"Intrinsic Chess Ratings" by Regan, Haworth -- seq

modolief · Post by **modolief** » Mon Nov 20, 2017 12:53 am

Is there any more recent version of this paper, hopefully one that would use a modern open source engine stronger than Rybka 3?

https://www.cse.buffalo.edu//~regan/pap ... eHa11c.pdf

Abstract:

This paper develops and tests formulas for representing playing strength at chess by the quality of moves played, rather than by the results of games. Intrinsic quality is estimated via evaluations given by computer chess programs run to high depth, ideally so that their playing strength is sufficiently far ahead of the best human players as to be a ‘relatively omniscient’ guide. Several formulas, each having intrinsic skill parameters s for sensitivity and c for consistency, are argued theoretically and tested by regression on large sets of tournament games played by humans of varying strength as measured by the internationally standard Elo rating system. This establishes a correspondence between Elo rating and the parameters. A smooth correspondence is shown between statistical results and the century points on the Elo scale, and ratings are shown to have stayed quite constant over time. That is, there has been little or no ‘rating inflation’. The theory and empirical results are transferable to other rational choice settings in which the alternatives have well-defined utilities, but in which complexity and bounded information constrain the perception of the utility values.

walter koroljow · Post by **walter koroljow** » Mon Nov 20, 2017 3:41 pm

There is an "update", and Stockfish is involved: https://content.iospress.com/articles/i ... al/icg0012

Good Luck!

KWRegan · Post by **KWRegan** » Mon Nov 20, 2017 6:26 pm

Jean-Marc Alliot's paper linked by Walter Koroljow is a good one, especially for the idea of applying a Markov process. What he calls "ponderated conformance" is the same basic idea as what my papers call "scaled difference"; the main technical difference is that I treat essentially what he calls 1/(1+v_b/k_1) as a differential to be integrated rather than a direct multiplier. The basic point about scaling is made in my weblog article "When Data Serves Turkey" (https://rjlipton.wordpress.com/2016/11/ ... es-turkey/) a year ago. The followup https://rjlipton.wordpress.com/2016/12/ ... y-grinder/ is about issues with the win-expectation curve, which provides a natural way to scale the effect of mistakes that is closely aligned with what Alliot says about his Markov method at the end of the paper's section 3.2.3. The paper also uses Diogo Ferreira's notion of "gain" which I believe really needs to be treated as a quantity across depths, not just one reference depth such as 20.

There are multiple updates to my 2011 paper with Guy Haworth on my publications page https://www.cse.buffalo.edu//~regan/pub ... html#chess --- some also involving Stockfish and Komodo and Houdini.
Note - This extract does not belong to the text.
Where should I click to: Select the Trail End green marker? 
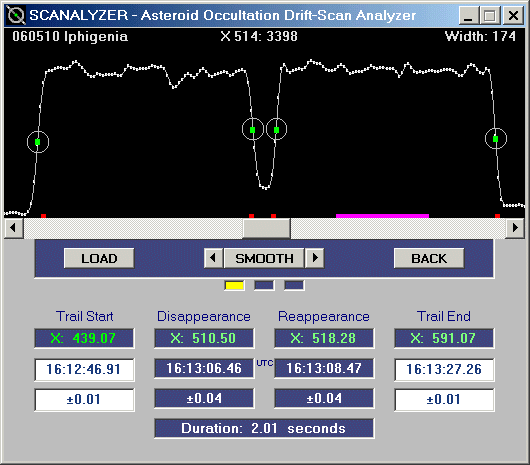tap(496, 139)
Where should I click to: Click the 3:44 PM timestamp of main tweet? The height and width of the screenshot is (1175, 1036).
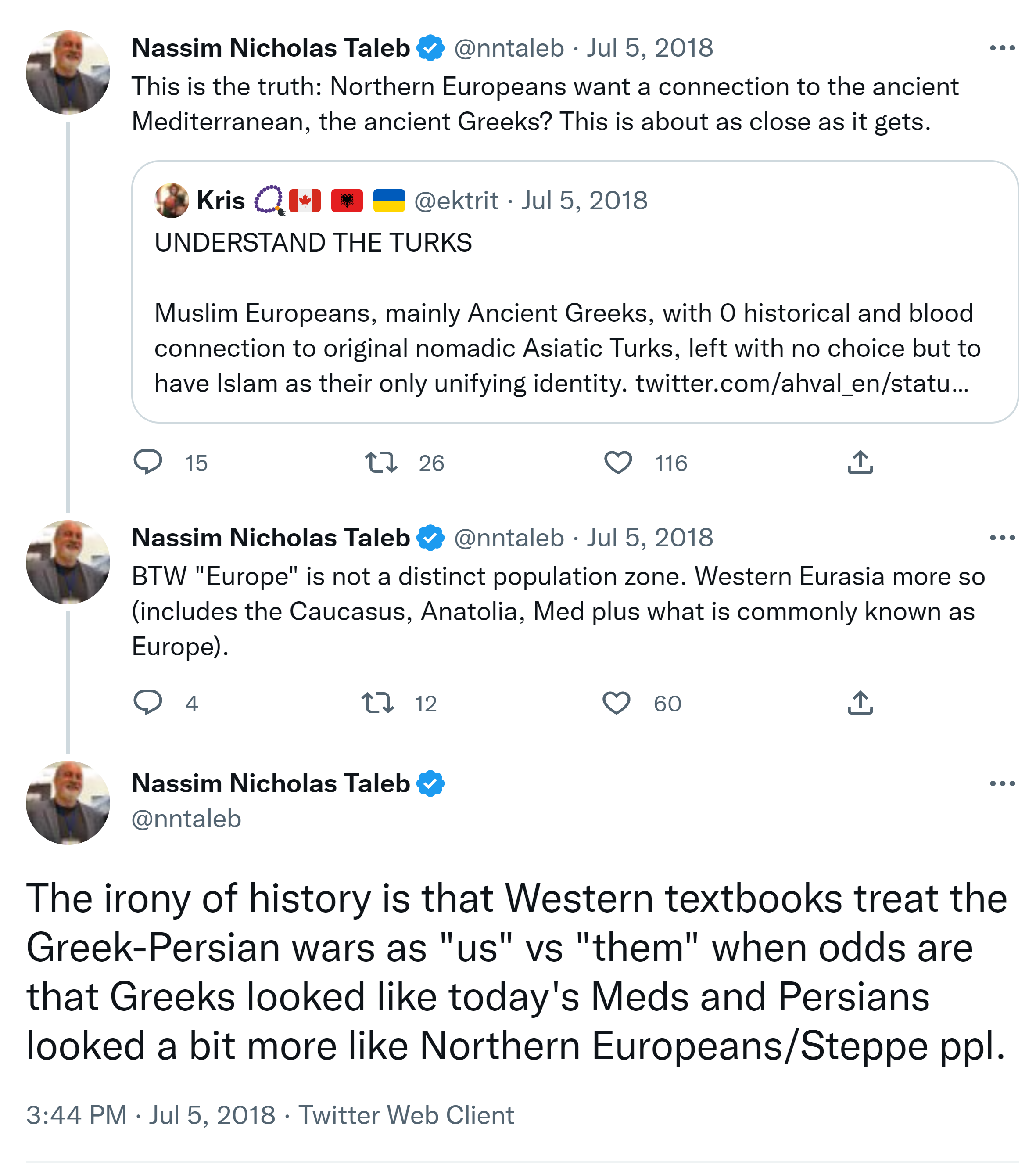click(x=76, y=1115)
I can draw special attention to the papers with my student Tamal Biswas. One of them is linked and described in my popular article https://rjlipton.wordpress.com/2015/10/ ... tisficing/, among whose implications is that we can estimate your rating while looking only at moves where you made big mistakes as judged by engines. My page has full citation information.

What most notably hasn't appeared yet is an update to my "Intrinsic Ratings Compendium" https://www.cse.buffalo.edu//~regan/pap ... 12IPRs.pdf using the newer engines. This is pending resolution of issues which I described earlier this year at https://rjlipton.wordpress.com/2017/05/ ... analytics/ on the same blog. The main point is that one wants a model that gives reliable projections for all the moves in a position, not just the best move(s) (versus the rest lumped together) as currently. The latter suffices for cheating detection but gives only partial answers to questions such as how traps really work and whether we all tend to move Knights more often than we "should"---or would be expected to if moves were based purely on perceptions of value.

Vinvin · Post by **Vinvin** » Mon Nov 20, 2017 8:03 pm

Some papers on close subjects :
http://www.chessanalysis.ee/a%20study%2 ... rength.pdf
https://hal.inria.fr/hal-01307091/file/RT-479.pdf
https://ailab.si/matej/doc/Computer_Ana ... mpions.pdf

modolief · Post by **modolief** » Mon Nov 20, 2017 10:17 pm

Wow guys, thanks so much!! I was seeing some discussion of the "rating inflation" question over on the Chessbrah forum (on a "Discord" server). Some basic googling led me to the 2011 paper but nothing more recent. Your feedback (particularly from an author!) is much appreciated!

--Kai M.

KWRegan · Post by **KWRegan** » Tue Nov 21, 2017 1:54 pm

On the specific topic of rating inflation, the paper you want is actually the 2011 Regan-Haworth followup in which GM Bartlomiej Macieja joined us: https://www.cse.buffalo.edu/~regan/pape ... RMH11b.pdf Plus this chart on my main page: https://www.cse.buffalo.edu//~regan/che ... reg4yr.jpg But as we say in the paper, it depends on what one means by "inflation".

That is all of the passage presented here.